TASK STATEMENT: Repeat each entry below without omitting a single word.

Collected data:
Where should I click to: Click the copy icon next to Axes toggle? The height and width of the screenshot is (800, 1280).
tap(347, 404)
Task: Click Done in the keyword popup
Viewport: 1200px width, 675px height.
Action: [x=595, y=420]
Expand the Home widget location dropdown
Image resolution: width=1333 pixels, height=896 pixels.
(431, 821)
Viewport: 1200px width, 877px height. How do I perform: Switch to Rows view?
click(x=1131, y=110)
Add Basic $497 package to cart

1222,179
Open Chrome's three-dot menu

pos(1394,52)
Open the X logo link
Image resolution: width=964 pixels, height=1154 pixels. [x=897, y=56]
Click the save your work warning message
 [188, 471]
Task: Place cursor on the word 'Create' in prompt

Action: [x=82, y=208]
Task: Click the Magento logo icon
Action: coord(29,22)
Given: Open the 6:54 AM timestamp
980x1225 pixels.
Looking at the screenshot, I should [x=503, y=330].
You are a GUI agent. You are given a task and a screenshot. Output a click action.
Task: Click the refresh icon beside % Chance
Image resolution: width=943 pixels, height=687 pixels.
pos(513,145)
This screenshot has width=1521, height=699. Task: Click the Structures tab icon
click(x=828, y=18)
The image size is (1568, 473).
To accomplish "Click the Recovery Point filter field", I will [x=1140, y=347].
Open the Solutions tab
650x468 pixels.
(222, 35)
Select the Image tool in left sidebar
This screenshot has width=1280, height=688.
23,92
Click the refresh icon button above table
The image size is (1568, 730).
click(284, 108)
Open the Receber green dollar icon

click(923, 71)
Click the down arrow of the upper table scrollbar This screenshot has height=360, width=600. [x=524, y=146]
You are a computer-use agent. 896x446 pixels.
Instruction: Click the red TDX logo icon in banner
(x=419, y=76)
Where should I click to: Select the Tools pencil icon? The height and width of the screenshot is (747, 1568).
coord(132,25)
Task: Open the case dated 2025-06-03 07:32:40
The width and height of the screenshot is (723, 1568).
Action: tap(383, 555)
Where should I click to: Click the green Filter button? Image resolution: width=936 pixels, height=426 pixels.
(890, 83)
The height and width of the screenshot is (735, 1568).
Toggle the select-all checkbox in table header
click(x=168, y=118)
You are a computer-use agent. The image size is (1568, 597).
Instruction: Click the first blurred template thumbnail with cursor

EXERCISE OUTPUT:
Where should I click to: Click the copy icon next to Axes toggle? The height and width of the screenshot is (800, 1280).
tap(347, 404)
Task: Click Done in the keyword popup
Viewport: 1200px width, 675px height.
Action: [x=595, y=420]
Expand the Home widget location dropdown
Image resolution: width=1333 pixels, height=896 pixels.
(431, 821)
Viewport: 1200px width, 877px height. How do I perform: Switch to Rows view?
click(x=1131, y=110)
Add Basic $497 package to cart

1222,179
Open Chrome's three-dot menu

pos(1394,52)
Open the X logo link
Image resolution: width=964 pixels, height=1154 pixels. [x=897, y=56]
Click the save your work warning message
 [188, 471]
Task: Place cursor on the word 'Create' in prompt

Action: [x=82, y=208]
Task: Click the Magento logo icon
Action: coord(29,22)
Given: Open the 6:54 AM timestamp
980x1225 pixels.
Looking at the screenshot, I should [x=503, y=330].
You are a GUI agent. You are given a task and a screenshot. Output a click action.
Task: Click the refresh icon beside % Chance
Image resolution: width=943 pixels, height=687 pixels.
pos(513,145)
This screenshot has width=1521, height=699. Task: Click the Structures tab icon
click(x=828, y=18)
The image size is (1568, 473).
To accomplish "Click the Recovery Point filter field", I will [x=1140, y=347].
Open the Solutions tab
650x468 pixels.
(222, 35)
Select the Image tool in left sidebar
This screenshot has width=1280, height=688.
23,92
Click the refresh icon button above table
The image size is (1568, 730).
click(284, 108)
Open the Receber green dollar icon

click(923, 71)
Click the down arrow of the upper table scrollbar This screenshot has height=360, width=600. [x=524, y=146]
You are a computer-use agent. 896x446 pixels.
Instruction: Click the red TDX logo icon in banner
(x=419, y=76)
Where should I click to: Select the Tools pencil icon? The height and width of the screenshot is (747, 1568).
coord(132,25)
Task: Open the case dated 2025-06-03 07:32:40
The width and height of the screenshot is (723, 1568).
Action: tap(383, 555)
Where should I click to: Click the green Filter button? Image resolution: width=936 pixels, height=426 pixels.
(890, 83)
The height and width of the screenshot is (735, 1568).
Toggle the select-all checkbox in table header
click(x=168, y=118)
You are a computer-use agent. The image size is (1568, 597).
Instruction: Click the first blurred template thumbnail with cursor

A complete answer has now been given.